Entries taken from a collection:
........

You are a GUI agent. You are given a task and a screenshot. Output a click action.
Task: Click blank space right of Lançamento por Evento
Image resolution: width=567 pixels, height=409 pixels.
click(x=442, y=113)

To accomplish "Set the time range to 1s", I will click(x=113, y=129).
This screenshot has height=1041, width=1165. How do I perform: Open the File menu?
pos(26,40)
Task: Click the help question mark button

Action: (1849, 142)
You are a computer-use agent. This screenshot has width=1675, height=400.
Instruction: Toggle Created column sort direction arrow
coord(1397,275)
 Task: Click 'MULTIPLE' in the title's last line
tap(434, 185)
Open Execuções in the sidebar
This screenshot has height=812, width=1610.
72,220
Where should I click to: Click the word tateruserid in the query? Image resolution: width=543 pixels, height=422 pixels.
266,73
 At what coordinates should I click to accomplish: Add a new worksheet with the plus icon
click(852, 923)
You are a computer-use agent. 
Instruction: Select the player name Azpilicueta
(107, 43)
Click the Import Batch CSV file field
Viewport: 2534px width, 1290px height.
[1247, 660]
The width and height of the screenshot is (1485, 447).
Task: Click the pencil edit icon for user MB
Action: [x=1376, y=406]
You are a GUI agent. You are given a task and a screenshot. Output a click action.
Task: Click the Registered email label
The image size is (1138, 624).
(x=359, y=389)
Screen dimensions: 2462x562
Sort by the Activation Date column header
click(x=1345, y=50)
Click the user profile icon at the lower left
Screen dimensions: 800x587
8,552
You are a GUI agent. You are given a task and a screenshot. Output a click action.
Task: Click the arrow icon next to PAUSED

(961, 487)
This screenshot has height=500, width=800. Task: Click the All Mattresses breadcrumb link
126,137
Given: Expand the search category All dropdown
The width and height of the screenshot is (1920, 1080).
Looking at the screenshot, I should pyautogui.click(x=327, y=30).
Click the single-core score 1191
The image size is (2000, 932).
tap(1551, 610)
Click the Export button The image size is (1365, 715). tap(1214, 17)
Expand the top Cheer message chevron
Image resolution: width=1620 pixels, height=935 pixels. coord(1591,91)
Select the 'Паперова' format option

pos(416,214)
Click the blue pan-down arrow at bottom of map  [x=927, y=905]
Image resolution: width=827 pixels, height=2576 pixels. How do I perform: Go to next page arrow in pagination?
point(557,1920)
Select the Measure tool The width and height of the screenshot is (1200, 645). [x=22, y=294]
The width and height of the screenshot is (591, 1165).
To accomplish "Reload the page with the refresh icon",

........

## EXERCISE DETAILS
Give all the records above again, wording unchanged.

## ANSWER TO THIS PROBLEM
You are a GUI agent. You are given a task and a screenshot. Output a click action.
Task: Click blank space right of Lançamento por Evento
Image resolution: width=567 pixels, height=409 pixels.
click(x=442, y=113)

To accomplish "Set the time range to 1s", I will click(x=113, y=129).
This screenshot has height=1041, width=1165. How do I perform: Open the File menu?
pos(26,40)
Task: Click the help question mark button

Action: (1849, 142)
You are a computer-use agent. This screenshot has width=1675, height=400.
Instruction: Toggle Created column sort direction arrow
coord(1397,275)
 Task: Click 'MULTIPLE' in the title's last line
tap(434, 185)
Open Execuções in the sidebar
This screenshot has height=812, width=1610.
72,220
Where should I click to: Click the word tateruserid in the query? Image resolution: width=543 pixels, height=422 pixels.
266,73
 At what coordinates should I click to accomplish: Add a new worksheet with the plus icon
click(852, 923)
You are a computer-use agent. 
Instruction: Select the player name Azpilicueta
(107, 43)
Click the Import Batch CSV file field
Viewport: 2534px width, 1290px height.
[1247, 660]
The width and height of the screenshot is (1485, 447).
Task: Click the pencil edit icon for user MB
Action: [x=1376, y=406]
You are a GUI agent. You are given a task and a screenshot. Output a click action.
Task: Click the Registered email label
The image size is (1138, 624).
(x=359, y=389)
Screen dimensions: 2462x562
Sort by the Activation Date column header
click(x=1345, y=50)
Click the user profile icon at the lower left
Screen dimensions: 800x587
8,552
You are a GUI agent. You are given a task and a screenshot. Output a click action.
Task: Click the arrow icon next to PAUSED

(961, 487)
This screenshot has height=500, width=800. Task: Click the All Mattresses breadcrumb link
126,137
Given: Expand the search category All dropdown
The width and height of the screenshot is (1920, 1080).
Looking at the screenshot, I should pyautogui.click(x=327, y=30).
Click the single-core score 1191
The image size is (2000, 932).
tap(1551, 610)
Click the Export button The image size is (1365, 715). tap(1214, 17)
Expand the top Cheer message chevron
Image resolution: width=1620 pixels, height=935 pixels. coord(1591,91)
Select the 'Паперова' format option

pos(416,214)
Click the blue pan-down arrow at bottom of map  [x=927, y=905]
Image resolution: width=827 pixels, height=2576 pixels. How do I perform: Go to next page arrow in pagination?
point(557,1920)
Select the Measure tool The width and height of the screenshot is (1200, 645). [x=22, y=294]
The width and height of the screenshot is (591, 1165).
To accomplish "Reload the page with the refresh icon",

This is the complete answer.